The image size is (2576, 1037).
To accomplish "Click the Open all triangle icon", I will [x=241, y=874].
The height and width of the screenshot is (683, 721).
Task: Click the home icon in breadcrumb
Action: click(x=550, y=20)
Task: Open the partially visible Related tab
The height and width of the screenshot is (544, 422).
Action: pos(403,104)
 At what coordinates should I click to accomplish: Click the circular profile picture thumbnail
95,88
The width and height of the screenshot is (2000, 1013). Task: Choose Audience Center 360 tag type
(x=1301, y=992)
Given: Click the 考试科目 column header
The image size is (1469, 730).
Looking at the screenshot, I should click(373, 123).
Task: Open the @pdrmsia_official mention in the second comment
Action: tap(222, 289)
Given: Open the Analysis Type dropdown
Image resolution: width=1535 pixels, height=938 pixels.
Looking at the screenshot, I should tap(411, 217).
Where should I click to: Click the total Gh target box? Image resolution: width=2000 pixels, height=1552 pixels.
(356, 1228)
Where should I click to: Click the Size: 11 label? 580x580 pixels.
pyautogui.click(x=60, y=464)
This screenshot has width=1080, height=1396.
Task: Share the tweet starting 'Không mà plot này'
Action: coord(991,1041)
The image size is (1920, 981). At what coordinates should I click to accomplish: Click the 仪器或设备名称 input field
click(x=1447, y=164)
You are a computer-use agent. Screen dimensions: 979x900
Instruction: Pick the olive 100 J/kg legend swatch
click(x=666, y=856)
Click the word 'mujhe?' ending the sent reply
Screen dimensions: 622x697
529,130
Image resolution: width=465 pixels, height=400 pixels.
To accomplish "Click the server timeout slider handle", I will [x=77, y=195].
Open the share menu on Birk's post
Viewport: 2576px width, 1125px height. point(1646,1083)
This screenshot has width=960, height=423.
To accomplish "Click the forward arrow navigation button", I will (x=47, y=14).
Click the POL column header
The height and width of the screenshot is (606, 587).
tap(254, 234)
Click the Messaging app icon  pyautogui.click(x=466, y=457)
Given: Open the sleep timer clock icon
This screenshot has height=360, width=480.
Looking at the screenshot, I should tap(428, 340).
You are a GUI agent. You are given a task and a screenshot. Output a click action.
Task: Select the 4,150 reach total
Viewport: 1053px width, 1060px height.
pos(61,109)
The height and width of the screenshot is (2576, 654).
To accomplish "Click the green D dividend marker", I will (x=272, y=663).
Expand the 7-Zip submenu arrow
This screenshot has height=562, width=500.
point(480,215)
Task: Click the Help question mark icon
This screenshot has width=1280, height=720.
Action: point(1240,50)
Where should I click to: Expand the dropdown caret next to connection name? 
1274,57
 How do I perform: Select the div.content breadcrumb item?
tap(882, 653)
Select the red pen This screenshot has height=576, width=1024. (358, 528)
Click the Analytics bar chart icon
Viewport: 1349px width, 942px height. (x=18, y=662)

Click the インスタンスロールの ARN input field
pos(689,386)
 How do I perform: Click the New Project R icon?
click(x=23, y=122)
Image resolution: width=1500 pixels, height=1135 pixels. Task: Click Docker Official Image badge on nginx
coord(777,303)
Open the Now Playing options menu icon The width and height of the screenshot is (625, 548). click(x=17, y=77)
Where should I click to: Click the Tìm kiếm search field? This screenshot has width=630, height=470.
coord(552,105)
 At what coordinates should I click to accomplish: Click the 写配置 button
########################################
[ABOUT THIS EXERCISE]: The lines to return are those in the entries above that include "agent".

[ANSWER TO THIS PROBLEM]:
You are a computer-use agent. Screen dimensions: 979x900
You are a GUI agent. You are given a task and a screenshot. Output a click action.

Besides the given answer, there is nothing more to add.